• **SUPPLIED TEXT**
· · · ·
An acceptable answer might be in a form:

There are algorithms A and B that have O(N**2) and O(N) time complexity correspondingly, but B has such a big constant that it has no advantages over A for inputs less then a number of atoms in the Universe.

Examples highlights from the answers:

  • Simplex algorithm -- worst-case is exponential time -- vs. known polynomial-time algorithms for convex optimization problems.

  • A naive median of medians algorithm -- worst-case O(N**2) vs. known O(N) algorithm.

  • Backtracking regex engines -- worst-case exponential vs. O(N) Thompson NFA -based engines.

All these examples exploit worst-case vs. average scenarios.

Are there examples that do not rely on the difference between the worst case vs. average case scenario?


  • The Rise of ``Worse is Better''. (For the purpose of this question the "Worse is Better" phrase is used in a narrower (namely -- algorithmic time-complexity) sense than in the article)

  • Python's Design Philosophy:

    The ABC group strived for perfection. For example, they used tree-based data structure algorithms that were proven to be optimal for asymptotically large collections (but were not so great for small collections).

    This example would be the answer if there were no computers capable of storing these large collections (in other words large is not large enough in this case).
· · · ·
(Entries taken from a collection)

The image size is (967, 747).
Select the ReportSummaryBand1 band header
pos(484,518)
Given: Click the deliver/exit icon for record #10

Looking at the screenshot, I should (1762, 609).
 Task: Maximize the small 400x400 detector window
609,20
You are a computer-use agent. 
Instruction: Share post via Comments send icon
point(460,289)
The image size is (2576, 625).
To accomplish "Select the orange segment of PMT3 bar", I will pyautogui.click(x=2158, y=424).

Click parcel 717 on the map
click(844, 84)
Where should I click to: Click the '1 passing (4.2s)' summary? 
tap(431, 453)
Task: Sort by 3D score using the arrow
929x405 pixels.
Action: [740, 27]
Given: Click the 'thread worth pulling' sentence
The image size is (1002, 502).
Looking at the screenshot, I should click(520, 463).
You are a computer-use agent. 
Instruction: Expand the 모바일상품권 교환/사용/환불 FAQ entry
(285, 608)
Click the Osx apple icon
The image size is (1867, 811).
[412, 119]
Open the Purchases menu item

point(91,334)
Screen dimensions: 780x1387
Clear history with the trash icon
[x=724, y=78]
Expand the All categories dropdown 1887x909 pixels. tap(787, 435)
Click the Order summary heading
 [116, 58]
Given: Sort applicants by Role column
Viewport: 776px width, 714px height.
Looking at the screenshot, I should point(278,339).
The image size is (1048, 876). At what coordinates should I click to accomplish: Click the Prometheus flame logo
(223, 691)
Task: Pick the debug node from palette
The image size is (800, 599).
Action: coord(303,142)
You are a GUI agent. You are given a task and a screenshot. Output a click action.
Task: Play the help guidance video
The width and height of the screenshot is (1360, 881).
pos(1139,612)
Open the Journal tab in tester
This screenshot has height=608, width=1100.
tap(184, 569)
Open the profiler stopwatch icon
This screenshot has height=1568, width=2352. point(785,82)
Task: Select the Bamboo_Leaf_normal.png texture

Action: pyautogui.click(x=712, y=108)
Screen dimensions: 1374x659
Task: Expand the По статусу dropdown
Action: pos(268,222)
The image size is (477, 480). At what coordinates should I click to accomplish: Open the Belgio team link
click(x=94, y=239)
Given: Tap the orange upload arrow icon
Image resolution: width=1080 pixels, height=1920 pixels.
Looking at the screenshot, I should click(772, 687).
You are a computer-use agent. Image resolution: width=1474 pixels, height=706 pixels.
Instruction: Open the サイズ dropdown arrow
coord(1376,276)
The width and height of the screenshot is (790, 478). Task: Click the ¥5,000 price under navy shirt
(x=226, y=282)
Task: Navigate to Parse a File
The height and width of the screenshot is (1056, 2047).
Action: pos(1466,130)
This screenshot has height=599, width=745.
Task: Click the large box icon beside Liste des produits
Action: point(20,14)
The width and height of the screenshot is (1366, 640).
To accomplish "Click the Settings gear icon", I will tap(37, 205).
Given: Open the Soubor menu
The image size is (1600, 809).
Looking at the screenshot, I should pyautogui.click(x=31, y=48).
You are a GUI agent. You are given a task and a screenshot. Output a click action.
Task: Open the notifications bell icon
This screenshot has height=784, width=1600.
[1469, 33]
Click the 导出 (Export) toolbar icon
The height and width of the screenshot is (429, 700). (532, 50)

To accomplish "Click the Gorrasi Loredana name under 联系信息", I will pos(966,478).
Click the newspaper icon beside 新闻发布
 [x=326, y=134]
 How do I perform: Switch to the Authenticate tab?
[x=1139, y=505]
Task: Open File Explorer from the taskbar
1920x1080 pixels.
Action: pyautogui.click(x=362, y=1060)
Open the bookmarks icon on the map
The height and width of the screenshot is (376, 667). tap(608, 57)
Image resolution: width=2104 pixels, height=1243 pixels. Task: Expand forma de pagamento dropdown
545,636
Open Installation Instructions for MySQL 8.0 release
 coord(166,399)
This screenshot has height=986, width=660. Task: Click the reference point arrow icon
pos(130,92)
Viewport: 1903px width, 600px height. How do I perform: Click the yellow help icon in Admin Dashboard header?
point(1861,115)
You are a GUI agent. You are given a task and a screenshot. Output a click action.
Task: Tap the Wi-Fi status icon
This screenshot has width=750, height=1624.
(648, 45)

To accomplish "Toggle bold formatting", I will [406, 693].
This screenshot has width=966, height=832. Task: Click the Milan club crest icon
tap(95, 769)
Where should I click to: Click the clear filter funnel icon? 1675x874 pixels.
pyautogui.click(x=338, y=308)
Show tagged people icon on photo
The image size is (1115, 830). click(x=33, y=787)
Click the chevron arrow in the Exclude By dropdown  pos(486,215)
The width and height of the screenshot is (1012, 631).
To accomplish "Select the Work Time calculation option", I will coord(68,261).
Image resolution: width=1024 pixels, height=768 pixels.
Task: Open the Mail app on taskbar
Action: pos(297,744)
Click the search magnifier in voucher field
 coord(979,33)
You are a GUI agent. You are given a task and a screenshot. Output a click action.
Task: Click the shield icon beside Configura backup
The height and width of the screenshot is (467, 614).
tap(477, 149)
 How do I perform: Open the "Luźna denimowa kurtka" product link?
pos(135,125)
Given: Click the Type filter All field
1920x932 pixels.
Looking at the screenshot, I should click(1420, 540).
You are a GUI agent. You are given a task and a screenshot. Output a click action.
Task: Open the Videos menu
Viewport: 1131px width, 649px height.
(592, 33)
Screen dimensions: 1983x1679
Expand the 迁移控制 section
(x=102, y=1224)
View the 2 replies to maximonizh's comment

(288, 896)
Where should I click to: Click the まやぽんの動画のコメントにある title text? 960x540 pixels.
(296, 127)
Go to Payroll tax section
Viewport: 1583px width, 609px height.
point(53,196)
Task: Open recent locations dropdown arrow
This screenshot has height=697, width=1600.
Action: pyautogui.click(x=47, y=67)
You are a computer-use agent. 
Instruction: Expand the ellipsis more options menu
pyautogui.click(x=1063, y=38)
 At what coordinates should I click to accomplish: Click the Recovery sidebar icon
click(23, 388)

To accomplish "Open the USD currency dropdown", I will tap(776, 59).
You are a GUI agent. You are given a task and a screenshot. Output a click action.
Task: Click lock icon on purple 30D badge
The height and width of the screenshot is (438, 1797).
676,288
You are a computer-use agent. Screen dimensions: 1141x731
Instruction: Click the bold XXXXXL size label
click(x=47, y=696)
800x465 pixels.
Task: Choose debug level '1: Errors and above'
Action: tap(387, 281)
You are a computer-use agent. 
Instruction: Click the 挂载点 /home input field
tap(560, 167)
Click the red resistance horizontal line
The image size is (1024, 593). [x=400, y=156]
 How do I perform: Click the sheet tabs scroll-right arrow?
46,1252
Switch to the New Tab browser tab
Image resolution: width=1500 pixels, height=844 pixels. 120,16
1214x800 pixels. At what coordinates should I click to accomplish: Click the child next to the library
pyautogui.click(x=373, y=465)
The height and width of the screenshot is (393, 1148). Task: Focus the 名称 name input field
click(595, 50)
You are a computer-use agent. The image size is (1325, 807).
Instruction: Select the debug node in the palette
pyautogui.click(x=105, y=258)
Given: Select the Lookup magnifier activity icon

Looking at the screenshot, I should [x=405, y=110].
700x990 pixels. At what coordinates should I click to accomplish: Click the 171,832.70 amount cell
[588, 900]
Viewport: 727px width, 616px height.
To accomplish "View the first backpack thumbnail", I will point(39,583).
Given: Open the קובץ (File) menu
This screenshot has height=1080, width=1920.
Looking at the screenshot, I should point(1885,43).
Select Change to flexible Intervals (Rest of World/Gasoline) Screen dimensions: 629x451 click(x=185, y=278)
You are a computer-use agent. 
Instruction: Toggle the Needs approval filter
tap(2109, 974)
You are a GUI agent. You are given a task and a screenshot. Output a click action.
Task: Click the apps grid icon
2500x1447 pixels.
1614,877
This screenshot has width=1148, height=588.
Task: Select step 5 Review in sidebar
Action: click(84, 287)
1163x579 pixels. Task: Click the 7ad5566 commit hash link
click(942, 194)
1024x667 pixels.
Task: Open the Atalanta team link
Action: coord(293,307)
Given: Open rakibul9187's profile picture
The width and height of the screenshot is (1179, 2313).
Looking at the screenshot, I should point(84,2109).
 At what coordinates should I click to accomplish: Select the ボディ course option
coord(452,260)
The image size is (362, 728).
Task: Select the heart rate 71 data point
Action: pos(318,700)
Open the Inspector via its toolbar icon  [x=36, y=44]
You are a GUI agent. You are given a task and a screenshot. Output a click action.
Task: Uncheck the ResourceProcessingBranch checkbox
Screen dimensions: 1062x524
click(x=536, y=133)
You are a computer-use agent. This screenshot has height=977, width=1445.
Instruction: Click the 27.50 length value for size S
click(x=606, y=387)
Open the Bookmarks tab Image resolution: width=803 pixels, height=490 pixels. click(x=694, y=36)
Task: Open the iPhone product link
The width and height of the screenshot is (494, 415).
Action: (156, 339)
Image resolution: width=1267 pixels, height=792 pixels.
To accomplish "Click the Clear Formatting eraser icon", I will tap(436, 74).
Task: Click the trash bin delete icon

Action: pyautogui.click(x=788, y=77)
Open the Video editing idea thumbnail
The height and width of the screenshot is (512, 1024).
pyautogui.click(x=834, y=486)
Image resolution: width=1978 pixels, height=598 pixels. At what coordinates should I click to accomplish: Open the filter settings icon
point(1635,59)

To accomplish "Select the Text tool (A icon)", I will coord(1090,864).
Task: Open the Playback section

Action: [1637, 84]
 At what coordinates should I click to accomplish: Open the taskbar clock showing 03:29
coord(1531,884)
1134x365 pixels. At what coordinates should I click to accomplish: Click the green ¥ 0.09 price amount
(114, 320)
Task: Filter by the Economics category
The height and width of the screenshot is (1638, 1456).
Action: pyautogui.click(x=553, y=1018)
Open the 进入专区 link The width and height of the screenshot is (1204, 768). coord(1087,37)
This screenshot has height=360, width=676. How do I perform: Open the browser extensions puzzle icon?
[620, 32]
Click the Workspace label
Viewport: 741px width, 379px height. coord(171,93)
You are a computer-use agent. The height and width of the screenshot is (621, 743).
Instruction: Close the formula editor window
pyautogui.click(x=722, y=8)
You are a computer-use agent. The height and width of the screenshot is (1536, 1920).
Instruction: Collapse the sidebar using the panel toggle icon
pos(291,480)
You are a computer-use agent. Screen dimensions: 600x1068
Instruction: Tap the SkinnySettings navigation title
· · · ·
• **EXERCISE GOAL**
In the forum post on algorithmic time complexity above, what kind of data structure algorithms did the ABC group use?

• **EXERCISE SOLUTION**
Tree-based data structure algorithms that were proven optimal for asymptotically large collections.